Se ci si vuole liberare dell’enorme produzione di papaveri di quel Paese, non servono le truppe, per quanto numerose possano essere. Dobbiamo concentrarci sulle questioni reali, non soltanto pensare al raggiungimento degli obiettivi militari. Il parametro della conta dei morti, come si tende a fare oggi, non è la vera questione.

EuroNews
Che cosa pensa dell’espansione della Nato ad altri Paesi come Ukraina o Georgia?

Karl Bildt
Anche se non è una questione che mi riguarda, però noi vediamo positivamente l’espansione.

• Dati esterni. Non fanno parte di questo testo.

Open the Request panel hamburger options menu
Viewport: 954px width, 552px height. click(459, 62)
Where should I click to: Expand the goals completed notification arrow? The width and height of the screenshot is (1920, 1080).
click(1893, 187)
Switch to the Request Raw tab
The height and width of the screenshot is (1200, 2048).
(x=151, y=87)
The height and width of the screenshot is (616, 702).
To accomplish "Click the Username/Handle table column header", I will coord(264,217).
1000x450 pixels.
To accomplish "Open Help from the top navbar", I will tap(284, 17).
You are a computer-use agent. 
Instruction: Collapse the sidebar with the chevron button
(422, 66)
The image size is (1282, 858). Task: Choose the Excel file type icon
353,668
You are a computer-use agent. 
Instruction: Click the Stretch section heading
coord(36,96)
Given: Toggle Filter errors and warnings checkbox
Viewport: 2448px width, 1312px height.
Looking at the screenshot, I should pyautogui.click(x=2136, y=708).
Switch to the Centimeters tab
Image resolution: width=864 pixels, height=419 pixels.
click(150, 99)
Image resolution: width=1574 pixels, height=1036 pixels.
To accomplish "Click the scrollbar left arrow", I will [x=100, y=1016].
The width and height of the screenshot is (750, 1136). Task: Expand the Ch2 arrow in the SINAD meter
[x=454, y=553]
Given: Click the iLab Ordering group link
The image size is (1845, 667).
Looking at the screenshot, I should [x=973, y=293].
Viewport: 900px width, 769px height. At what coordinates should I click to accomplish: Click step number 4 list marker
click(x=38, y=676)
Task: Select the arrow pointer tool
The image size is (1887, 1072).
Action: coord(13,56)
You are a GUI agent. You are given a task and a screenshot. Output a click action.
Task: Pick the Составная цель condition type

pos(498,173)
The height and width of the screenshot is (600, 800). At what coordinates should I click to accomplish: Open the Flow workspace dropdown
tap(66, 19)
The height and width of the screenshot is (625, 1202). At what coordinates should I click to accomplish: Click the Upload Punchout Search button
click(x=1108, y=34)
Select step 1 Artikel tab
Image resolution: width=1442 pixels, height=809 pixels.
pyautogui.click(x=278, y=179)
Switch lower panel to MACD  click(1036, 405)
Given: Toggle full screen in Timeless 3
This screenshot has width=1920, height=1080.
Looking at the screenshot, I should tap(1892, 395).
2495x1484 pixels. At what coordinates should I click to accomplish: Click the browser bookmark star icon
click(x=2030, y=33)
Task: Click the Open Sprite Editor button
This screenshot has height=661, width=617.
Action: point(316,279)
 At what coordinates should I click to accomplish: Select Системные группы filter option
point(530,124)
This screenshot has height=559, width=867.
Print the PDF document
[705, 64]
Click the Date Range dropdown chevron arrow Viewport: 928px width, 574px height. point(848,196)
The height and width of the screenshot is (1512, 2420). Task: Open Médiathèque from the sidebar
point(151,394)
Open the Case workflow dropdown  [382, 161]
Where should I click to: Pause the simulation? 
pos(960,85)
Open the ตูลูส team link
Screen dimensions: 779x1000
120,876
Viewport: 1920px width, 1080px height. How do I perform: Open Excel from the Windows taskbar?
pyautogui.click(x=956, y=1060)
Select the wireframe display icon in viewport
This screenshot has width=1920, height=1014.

L’allargamento della Nato nell’Europa Centrale e nei Paesi Baltici ha contribuito a dare stabilità a quelle aree, così come a stabilizzare le politiche di quei Paesi. Non ci sono dubbi sul fatto che il Patto Atlantico sia una delle pietre miliari su cui si regge la sicurezza in zone cruciali dell’Europa. Non sta forse cercando di entrare nella Nato anche l’Ukraina? La Georgia è un’altra questione. Tocca alla Nato prendere simili decisioni.

EuroNews
La Svezia sta intraprendendo un importante processo di riforme per liberalizzare l’economia. Crede anche che tutta l’Europa avrebbe bisogno di iniziative simili?

Karl Bildt
Chiaramente. Noi siamo stati pionieri delle riforme, come la Finlandia all’inizio degli anni ’90, per esempio nelle telecomunicazioni. In questo campo siamo stati più radicali della stessa Margaret Thatcher. E grazie a quelle riforme se abbiamo avuto successo nel settore delle tlc. Di conseguenza, quelle politiche liberali degli anni ’90 sono state adottate dai Paesi dell’Unione Europea alla fine degli anni ’90. Credo che abbiamo dimostrato, anche con altri esempi, che se rendiamo l’economia più flessibile e aperta al mondo avremo risultati migliori in termini di crescita e alla fine anche in termini di creazione di posti di lavoro.

EuroNews
Crede che sarà Lei il prossimo alto rappresentante della politica estera europea?

Karl Bildt
No, no. Sono il ministro degli Esteri della Svezia e lo rimarro’ anche per altro tempo. Dobbiamo affrontare questioni molto importanti: la presidenza dell’Unione nel secondo semestre del 2009 credo che mi terrà abbastanza occupato.